# Pruebas de resumen

Ejecuta los resumidores definidos en `src/summarization/summarizer.py` contra los artículos de `data_example/` y guarda los textos resultantes dentro de cada archivo JSON para dejarlos listos para la etapa de recomendación.


In [1]:
from pathlib import Path
import json
from pprint import pprint

PROJECT_ROOT = Path("/home/ari/Collage/04-Forth_Year/Preimer_Semestre/PL/Final_Proj/Report_Generator")
DATA_DIR = PROJECT_ROOT / "data_example"

article_paths = sorted(DATA_DIR.glob("article_*.json"))
print(f"Artículos detectados: {len(article_paths)}")

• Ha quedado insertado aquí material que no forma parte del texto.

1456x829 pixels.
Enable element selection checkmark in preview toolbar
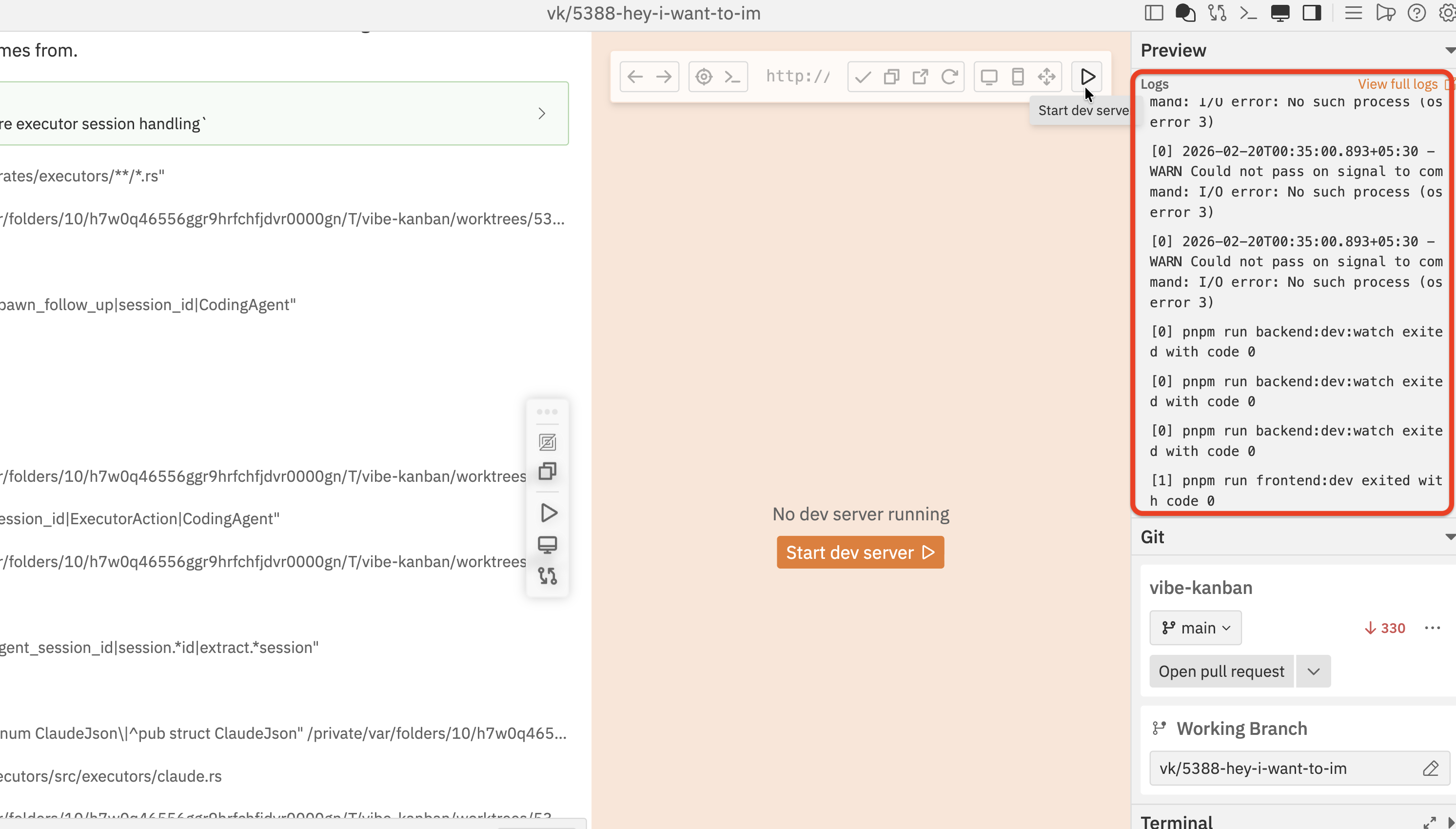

def load_article(path: Path) -> dict:
    with open(path, encoding="utf-8") as fh:
        return json.load(fh)


def persist_article(path: Path, data: dict) -> None:
    with open(path, "w", encoding="utf-8") as fh:
        json.dump(data, fh, ensure_ascii=False, indent=2)


def update_article(path: Path, updates: dict) -> dict:
    data = load_article(path)
    data.update(updates)
    persist_article(path, data)
    return data


Artículos detectados: 0


In [3]:
from nltk.tokenize import sent_tokenize
from summarizer import TextRankSummarizer, PersonalizedSummarizer

base_summarizer = TextRankSummarizer(language="spanish")
personalized_summarizer = PersonalizedSummarizer(base_summarizer)

summary_results = {}

for path in article_paths:
    article = load_article(path)
    text = article.get("text", "")
    if not text:
        continue

    extractive = base_summarizer.summarize(text, num_sentences=3)

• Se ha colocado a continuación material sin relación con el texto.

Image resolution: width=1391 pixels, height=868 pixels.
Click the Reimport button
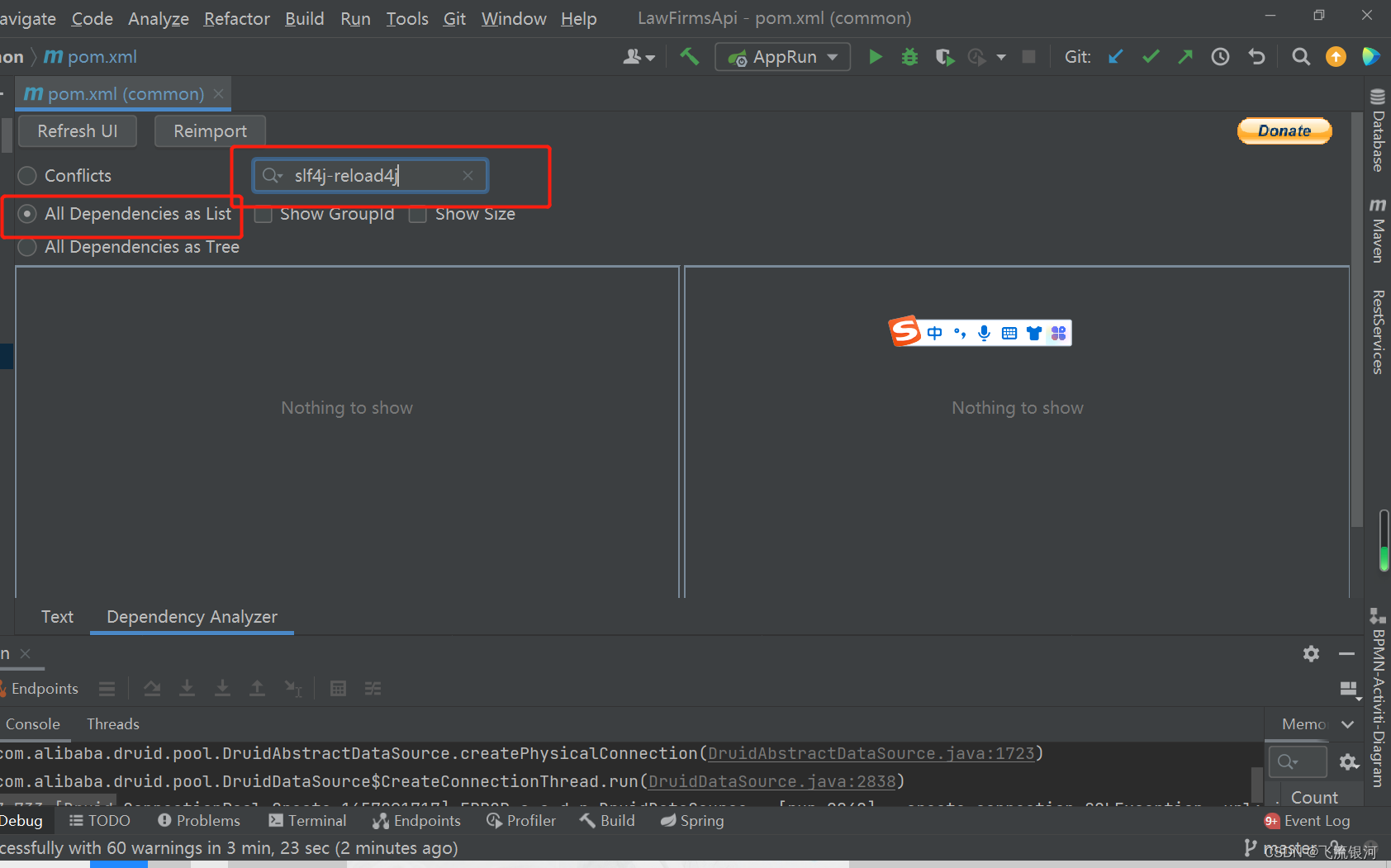(209, 130)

    tag_categories = [tag.replace(" ", "_") for tag in article.get("tags", [])]
    personalized = personalized_summarizer.summarize_for_profile(
        text,
        user_categories=tag_categories,
        num_sentences=3
    )

    sentence_count = len(sent_tokenize(extractive, language="spanish"))

    updates = {
        "summaries": {
            "extractive": extractive,
            "personalized": personalized,
            "sentence_count": sentence_count
        }
    }

    update_article(path, updates)
    summary_results[path.name] = updates["summaries"]

pprint(summary_results.get("article_1.json"))


None


In [4]:
mock_profile = [
    "crisis_humanitaria",
    "derechos_humanos",
    "operacion_militar",
    "ayuda_refugiados"
]

mock_profile_results = {}

for path in article_paths:
    article = load_article(path)
    text = article.get("text", "")
    if not text:
        continue

    mock_summary = personalized_summarizer.summarize_for_profile(
        text,
        user_categories=mock_profile,
        num_sentences=2
    )

    summaries = article.get("summaries", {})
    summaries["mock_profile"] = {
        "categories": mock_profile,
        "summary": mock_summary
    }
    update_article(path, {"summaries": summaries})

    mock_profile_results[path.name] = summaries["mock_profile"]

pprint(mock_profile_results.get("article_1.json"))


None


In [5]:
from nltk.tokenize import sent_tokenize
from summarizer import TextRankSummarizer, PersonalizedSummarizer

base_summarizer = TextRankSummarizer(language="spanish")
personalized_summarizer = PersonalizedSummarizer(base_summarizer)

mock_profile = [
    "crisis_humanitaria",
    "derechos_humanos",
    "operacion_militar",
    "ayuda_refugiados"
]

summary_results = {}

for path in article_paths:
    article = load_article(path)
    text = article.get("text", "")
    if not text:
        continue

    extractive = base_summarizer.summarize(text, num_sentences=3)

    tag_categories = [tag.replace(" ", "_") for tag in article.get("tags", [])]
    personalized = personalized_summarizer.summarize_for_profile(
        text,
        user_categories=mock_profile,
        num_sentences=2
    )

    sentence_count = len(sent_tokenize(extractive, language="spanish"))

    updates = {
        "summaries": {
            "extractive": extractive,
            "personalized": personalized,
            "sentence_count": sentence_count
        }
    }

    update_article(path, updates)
    summary_results[path.name] = updates["summaries"]

pprint(summary_results.get("article_1.json"))


None